[SOURCE PASSAGE]:

>> BEGIN

From: Orion Adrian <orion.adrian@gmail.com>
Date: Sat, 4 Dec 2004 11:08:12 -0500
Message-ID: <abd6c801041204080849abc30d@mail.gmail.com>
To: www-style@w3.org

I do believe we've seen the limits of CSS. It was designed so that
properties did not have context or structure. CSS properties often
represent a multitude of actual presentation properties (e.g. float).
No generic system was put in place to handle
  a) array properties
  b) combinitorial fallback (i.e. when one property fails, other
properties should also fail because of their interactions)
  c)  unambiguous identification of values in combination properties
(e.g. background)
  d) user-defined constants

A and b I think are especially destructive to long-term success of the
system, though CSS's lack of context producing structure I believe
will be it's ultimate downfall. This lack of context producing
structure forces systems to implement and array of complex interaction
maps (i.e. property x allows values y, z and w only when property a's
value is b). Context would allow much simpler interaction maps at a
gramatical level without introducing them as a runtime evaluation.

>> END

[RECORD EXTRACTS]:
>> BEGIN

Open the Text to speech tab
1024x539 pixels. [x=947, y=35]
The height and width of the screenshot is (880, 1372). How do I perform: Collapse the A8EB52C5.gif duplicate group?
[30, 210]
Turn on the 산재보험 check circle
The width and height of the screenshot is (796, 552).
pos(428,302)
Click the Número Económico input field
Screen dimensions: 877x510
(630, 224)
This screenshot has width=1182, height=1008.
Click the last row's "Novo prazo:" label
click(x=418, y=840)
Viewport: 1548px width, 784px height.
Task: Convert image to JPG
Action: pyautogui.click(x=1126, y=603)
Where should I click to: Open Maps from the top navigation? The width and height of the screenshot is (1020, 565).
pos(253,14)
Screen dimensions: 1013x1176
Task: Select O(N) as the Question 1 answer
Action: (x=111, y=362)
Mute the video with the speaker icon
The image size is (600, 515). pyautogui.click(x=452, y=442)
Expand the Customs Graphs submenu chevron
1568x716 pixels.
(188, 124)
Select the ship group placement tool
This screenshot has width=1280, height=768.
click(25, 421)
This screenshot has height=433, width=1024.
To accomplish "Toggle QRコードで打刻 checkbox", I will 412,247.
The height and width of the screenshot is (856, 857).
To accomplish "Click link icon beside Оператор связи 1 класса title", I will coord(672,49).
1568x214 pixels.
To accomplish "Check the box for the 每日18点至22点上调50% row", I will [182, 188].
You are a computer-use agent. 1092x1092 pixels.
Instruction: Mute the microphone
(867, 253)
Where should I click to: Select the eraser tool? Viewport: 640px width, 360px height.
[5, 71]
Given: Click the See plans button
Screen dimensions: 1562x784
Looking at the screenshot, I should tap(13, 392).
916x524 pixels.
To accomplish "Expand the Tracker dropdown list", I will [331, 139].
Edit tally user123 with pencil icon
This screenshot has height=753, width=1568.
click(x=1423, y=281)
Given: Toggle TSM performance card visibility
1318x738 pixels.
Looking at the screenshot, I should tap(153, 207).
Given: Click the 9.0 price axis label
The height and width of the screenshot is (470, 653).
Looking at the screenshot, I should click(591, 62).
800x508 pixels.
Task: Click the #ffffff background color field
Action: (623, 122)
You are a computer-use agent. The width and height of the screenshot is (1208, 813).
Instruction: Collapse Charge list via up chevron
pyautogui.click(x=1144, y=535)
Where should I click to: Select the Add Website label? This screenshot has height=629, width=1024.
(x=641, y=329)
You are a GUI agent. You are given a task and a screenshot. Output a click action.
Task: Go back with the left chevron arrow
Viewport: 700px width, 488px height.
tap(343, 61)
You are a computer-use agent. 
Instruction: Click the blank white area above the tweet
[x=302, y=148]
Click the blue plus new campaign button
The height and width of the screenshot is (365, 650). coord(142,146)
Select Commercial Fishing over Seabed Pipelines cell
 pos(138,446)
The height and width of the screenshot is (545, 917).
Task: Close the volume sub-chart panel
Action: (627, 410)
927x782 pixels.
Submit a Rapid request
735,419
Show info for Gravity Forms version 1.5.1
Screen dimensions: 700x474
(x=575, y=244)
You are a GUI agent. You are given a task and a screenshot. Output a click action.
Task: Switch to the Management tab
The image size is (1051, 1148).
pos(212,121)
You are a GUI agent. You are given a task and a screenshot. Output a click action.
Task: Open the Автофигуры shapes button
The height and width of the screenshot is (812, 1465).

>> END

[REQUESTS]:
- a) According to the message about CSS, what does the writer think will be the ultimate downfall of CSS?
- b) Please carry on the message about CSS, starting after its last sentence.
The items have no connection to the message about CSS.

[RESPONSES]:
- a) CSS's lack of context-producing structure.

- b)
Though the biggest gains would be in the realm of CSS authors. I am a
certified master CSS author and I find keeping track of what
properties affect what to be extremely difficult. The interactions of
various CSS properties are convoluted enough to make you want to pull
your hair out. I can assure you that this is not a simple system at
all having tried to explain it to dozens of people.

Simplification of grammar is a laudible goal, but not at the expense
of learnability, the ability to retain it and usability.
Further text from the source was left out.